**Vorliegende Einträge:**
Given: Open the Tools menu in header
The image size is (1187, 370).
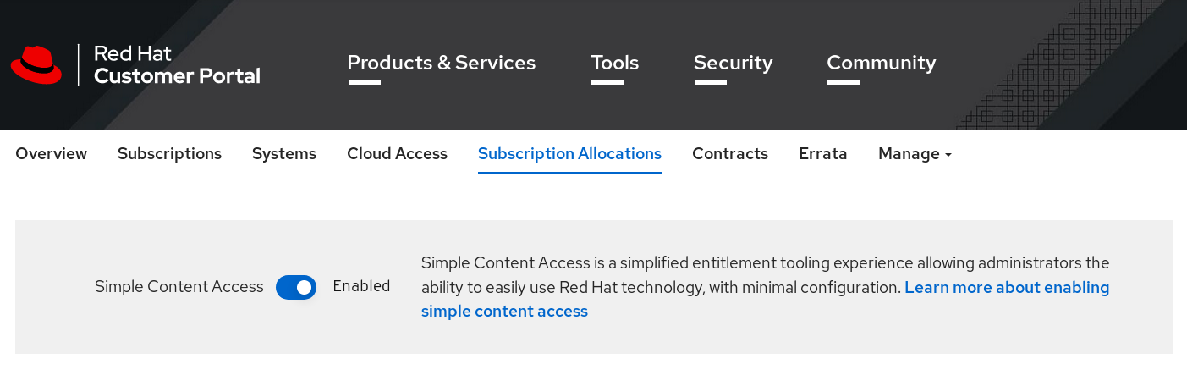Looking at the screenshot, I should click(x=614, y=63).
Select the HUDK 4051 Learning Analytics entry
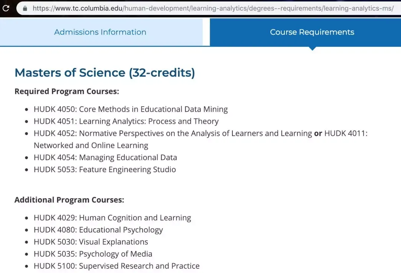The height and width of the screenshot is (273, 401). pos(126,122)
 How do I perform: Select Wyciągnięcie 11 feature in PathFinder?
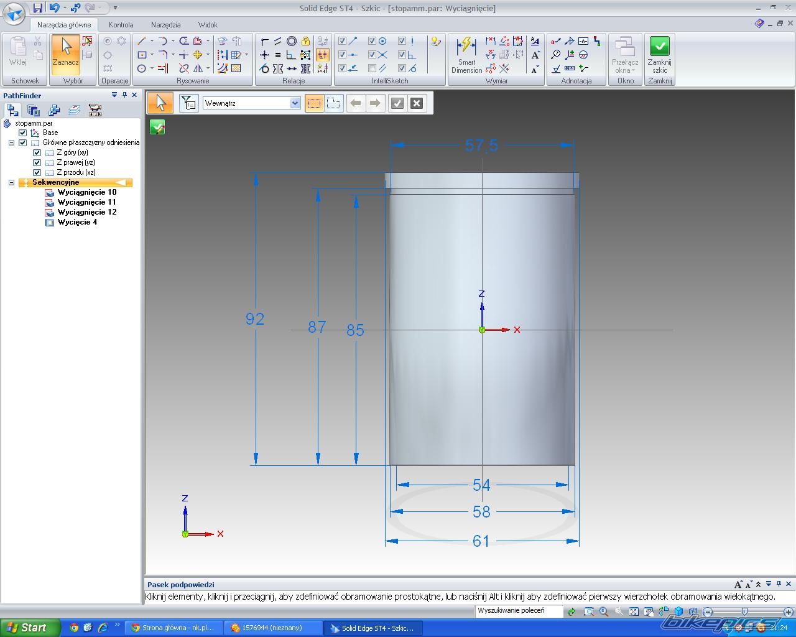point(86,202)
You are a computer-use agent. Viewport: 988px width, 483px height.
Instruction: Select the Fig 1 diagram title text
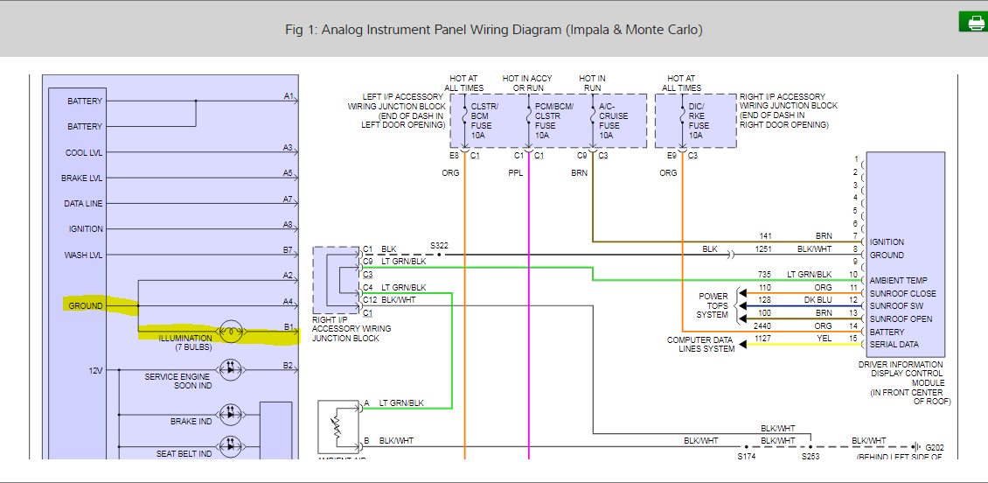[493, 30]
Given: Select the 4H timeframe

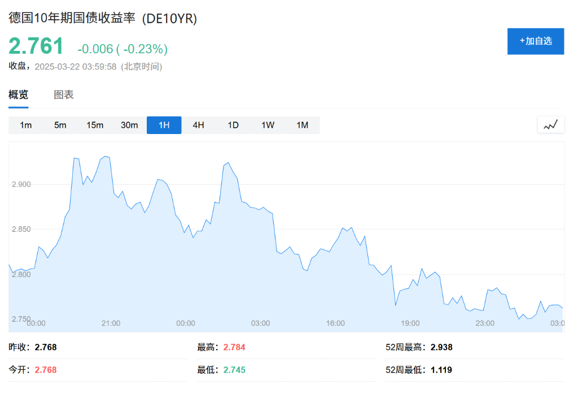Looking at the screenshot, I should pyautogui.click(x=198, y=125).
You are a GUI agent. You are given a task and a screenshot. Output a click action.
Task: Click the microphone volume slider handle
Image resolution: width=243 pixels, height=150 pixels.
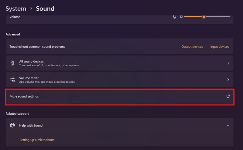204,17
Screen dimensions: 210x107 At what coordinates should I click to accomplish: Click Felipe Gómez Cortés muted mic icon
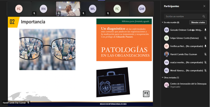point(205,38)
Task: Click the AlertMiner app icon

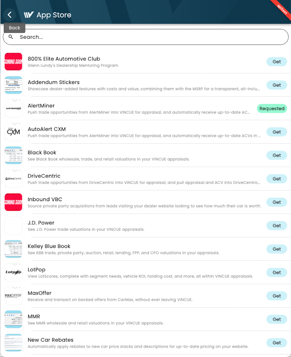Action: (x=13, y=108)
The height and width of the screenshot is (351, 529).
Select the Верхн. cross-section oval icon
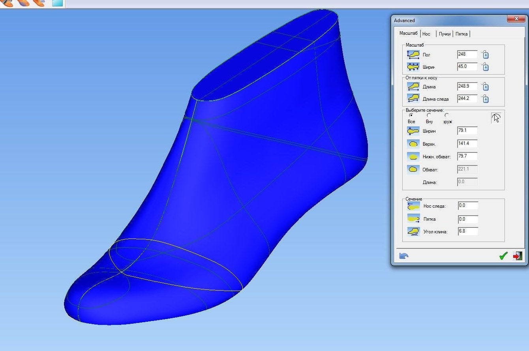tap(413, 143)
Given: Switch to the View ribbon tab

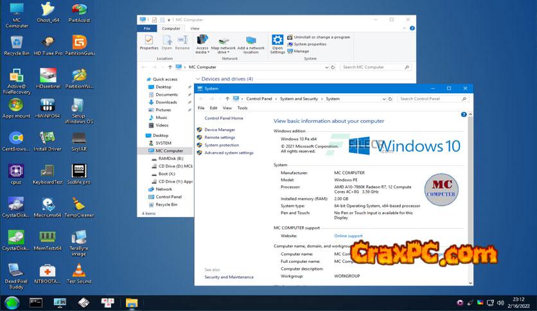Looking at the screenshot, I should [195, 28].
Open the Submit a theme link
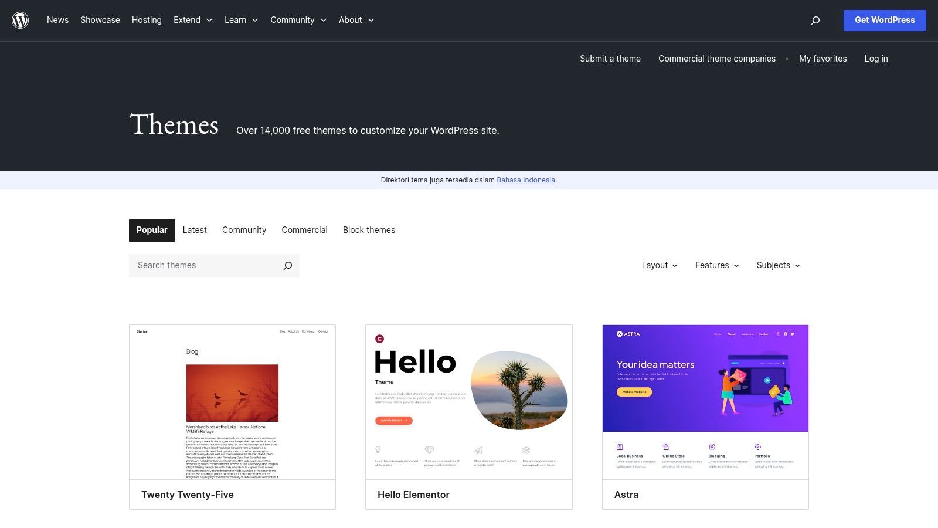 coord(610,59)
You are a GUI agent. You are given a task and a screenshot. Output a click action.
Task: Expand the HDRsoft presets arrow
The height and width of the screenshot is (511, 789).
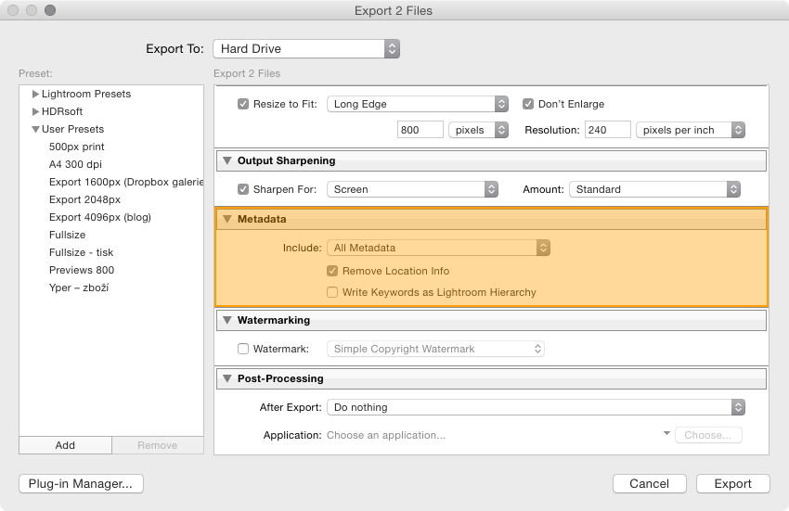point(35,111)
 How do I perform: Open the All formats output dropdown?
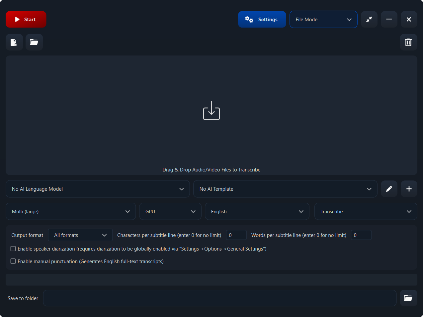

**Aufgabenbeschreibung:** Schreib sämtliche Einträge oben Zeile für Zeile unverändert ab. Die Bilder lässt du dabei weg.

**Lösung:**
Given: Open the Tools menu in header
The image size is (1187, 370).
Looking at the screenshot, I should click(x=614, y=63).
Select the HUDK 4051 Learning Analytics entry
The height and width of the screenshot is (273, 401). pos(126,122)
 How do I perform: Select Wyciągnięcie 11 feature in PathFinder?
point(86,202)
You are a computer-use agent. Viewport: 988px width, 483px height.
Instruction: Select the Fig 1 diagram title text
[493, 30]
Given: Select the 4H timeframe

Looking at the screenshot, I should pyautogui.click(x=198, y=125).
You are a GUI agent. You are given a task and a screenshot. Output a click action.
Task: Click the microphone volume slider handle
Image resolution: width=243 pixels, height=150 pixels.
204,17
Screen dimensions: 210x107 At what coordinates should I click to accomplish: Click Felipe Gómez Cortés muted mic icon
point(205,38)
Task: Click the AlertMiner app icon

Action: (x=13, y=108)
The height and width of the screenshot is (351, 529).
Select the Верхн. cross-section oval icon
tap(413, 143)
Given: Switch to the View ribbon tab

Looking at the screenshot, I should [195, 28].
Open the Submit a theme link
 coord(610,59)
You are a GUI agent. You are given a task and a screenshot. Output a click action.
Task: Expand the HDRsoft presets arrow
The height and width of the screenshot is (511, 789).
point(35,111)
 How do I perform: Open the All formats output dropdown?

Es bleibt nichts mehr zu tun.